Chapter Four begins in the period following Jesus' death and resurrection: the apostolic church. "The earliest apostolic preaching was neither a standard Jewish message with Jesus added on at the end, nor a free-standing announcement of a new religion cut off from its Jewish roots, but rather the story of Jesus understood as the fulfillment of the Old Testament narrative, and thus as the euangelion, the good news or 'gospel'--the creative force which called the church into being and shaped its mission and life." (47) Thus the authority of scripture meant, in the early church, that "what God had done in Jesus Christ was to be seen in terms of a character within a particular story, a portrait in a particular landscape, where everything in the story, or the landscape, points us to a key facet of who this central character is and what he has accomplished." (48) The "word of God" in the early church spoke to "the story of Jesus (particularly his death and resurrection), told as the climax of the story of God and Israel and thus offering itself as both the true story of the world and the foundation and energizing force for the church's mission." Wright argues that the early church's experience with the word of God energized and empowered its mission, so that we find "the roots of a fully Christian theology of scriptural authority: planted firmly in the soil of the missionary community, confronting the powers of the world with the news of the Kingdom of God, refreshed and invigorated by the Spirit, growing particularly through the preaching and teaching of the apostles, and bearing fruit in the transformation of human lives as the start of God's project to put the whole cosmos to rights.
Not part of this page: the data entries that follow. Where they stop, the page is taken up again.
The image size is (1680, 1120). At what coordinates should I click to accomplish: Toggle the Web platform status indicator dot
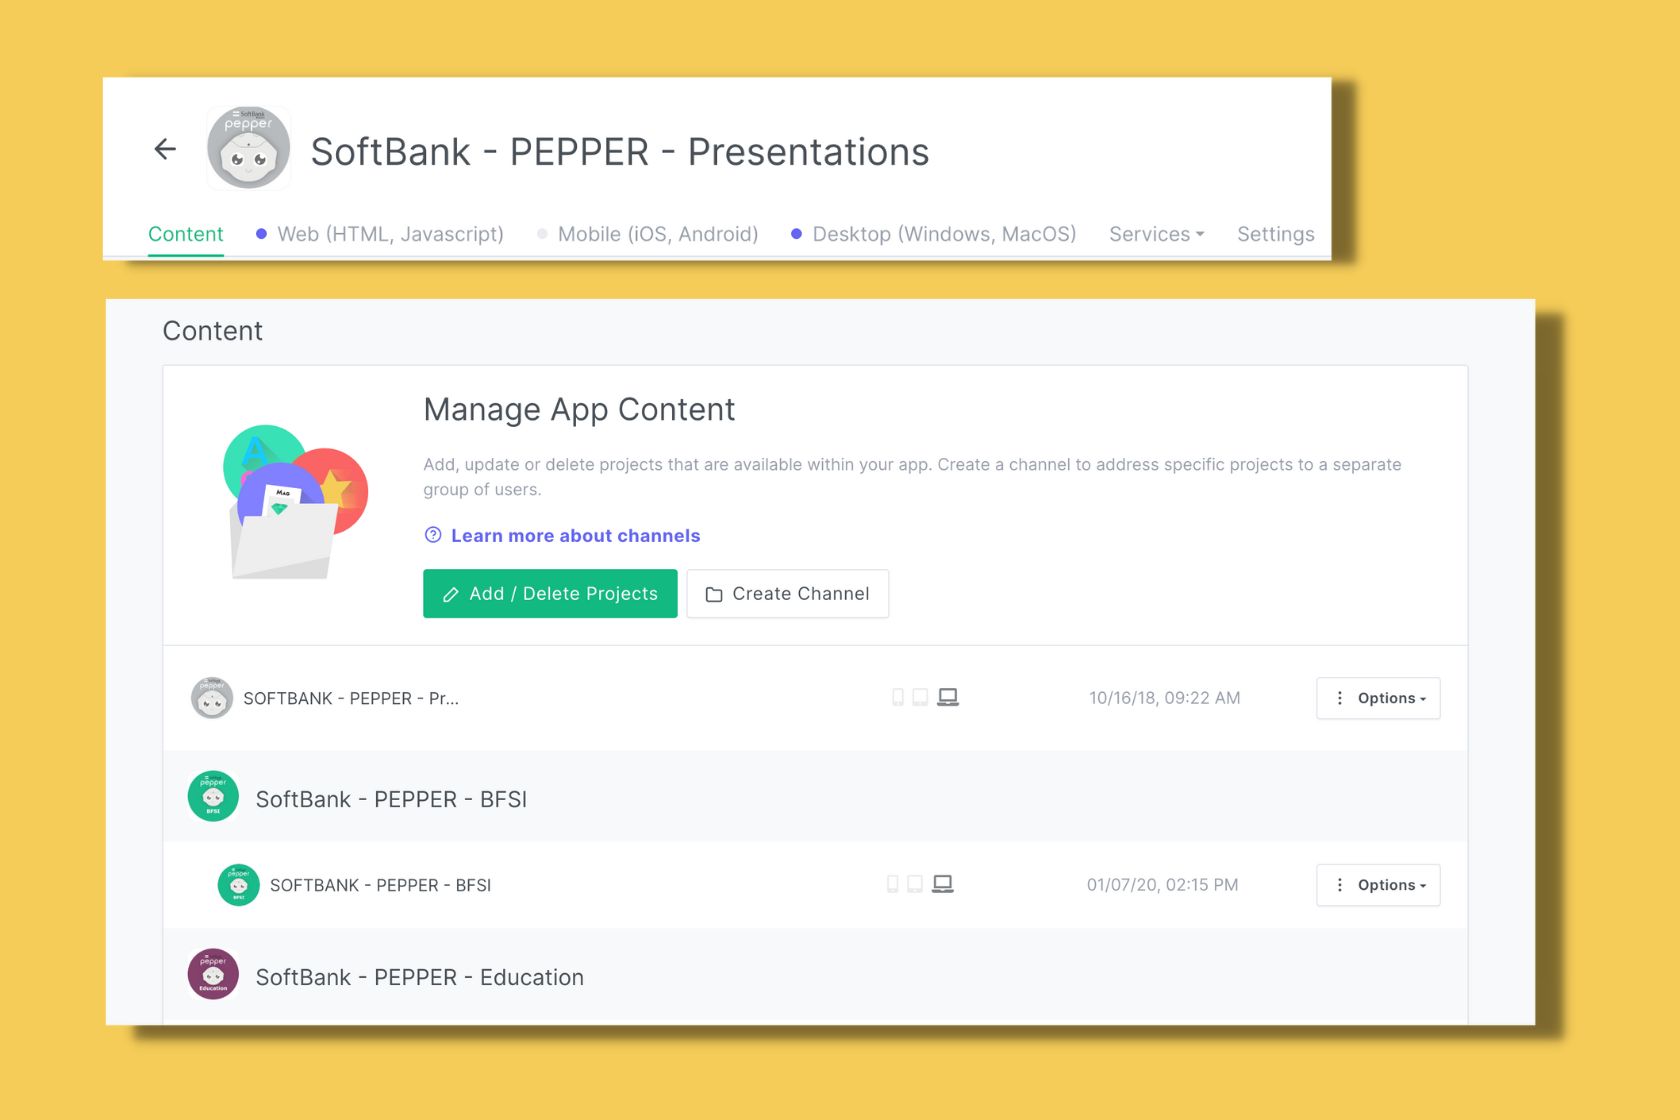tap(261, 233)
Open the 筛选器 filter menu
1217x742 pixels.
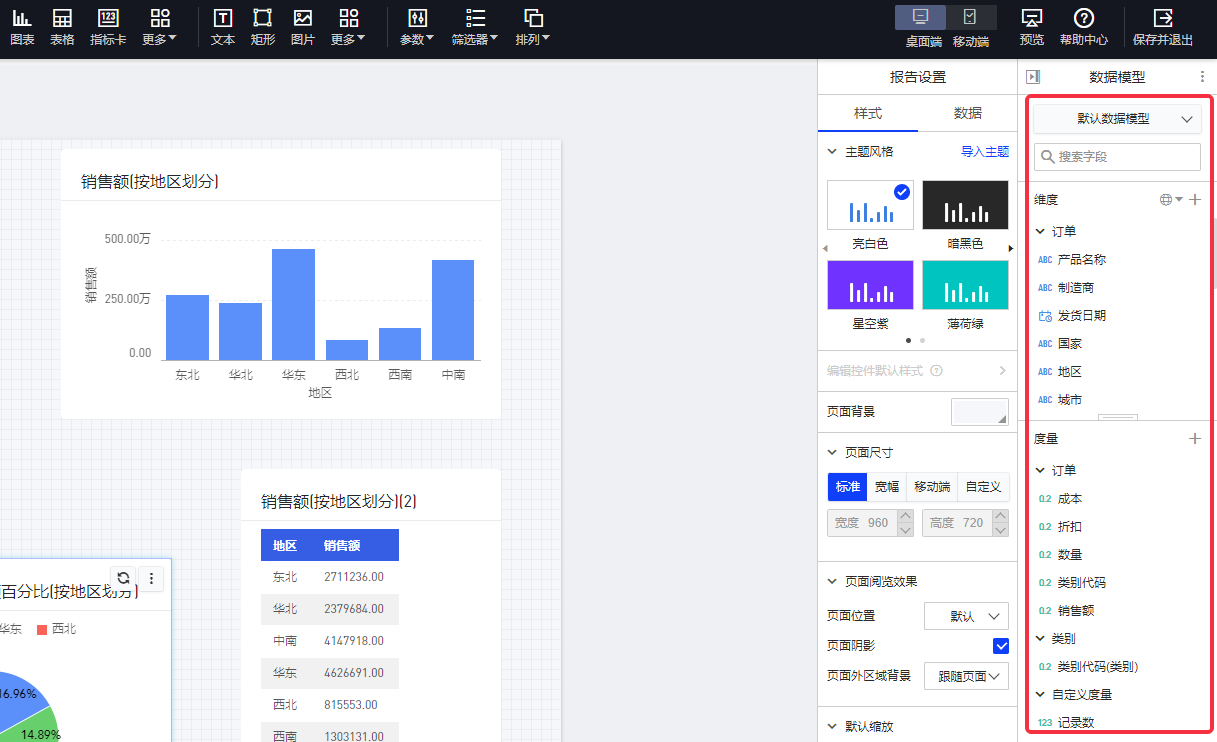pos(475,27)
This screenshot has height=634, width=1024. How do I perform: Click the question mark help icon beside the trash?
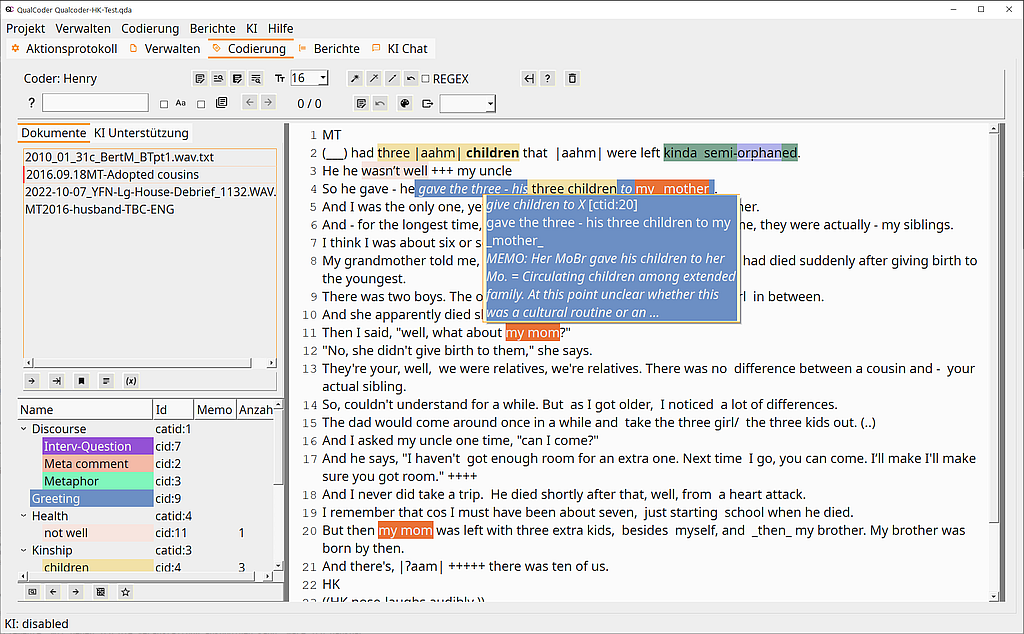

God accomplishes these things, so the early church believed, through the 'word': the story of Israel now told as reaching its climax in Jesus." (50)
When it comes to the New Testament, Wright says, things get prickly. However, "Recent study of the letters, and of the intention of the gospel writers, emphasizes the self-conscious way in which the New Testament authors believed themselves called to exercise their calling as 'authorized' teachers, by the guidance and power of the Spirit, writing books and letters to sustain, energize, shape, judge and renew the church." (51) Narrowing the focus onto the Apostle Paul in particular, "At precisely those points of urgent need (when, for instance, writing Galatians or 2 Corinthians) Paul is most conscious that he is writing as one authorized, by the apostolic call he had received from Jesus Christ, and in the power of the Spirit, to bring life and order to the church by his words." The writers of the New Testament believed that a certain power resided in the words they wrote, but this isn't to say that they were cognitively aware of how their writings would be collected and canonized. "But they were conscious of a unique vocation to write Jesus-shaped, Spirit-led, church-shaping books, as part of their first generation calling." (52)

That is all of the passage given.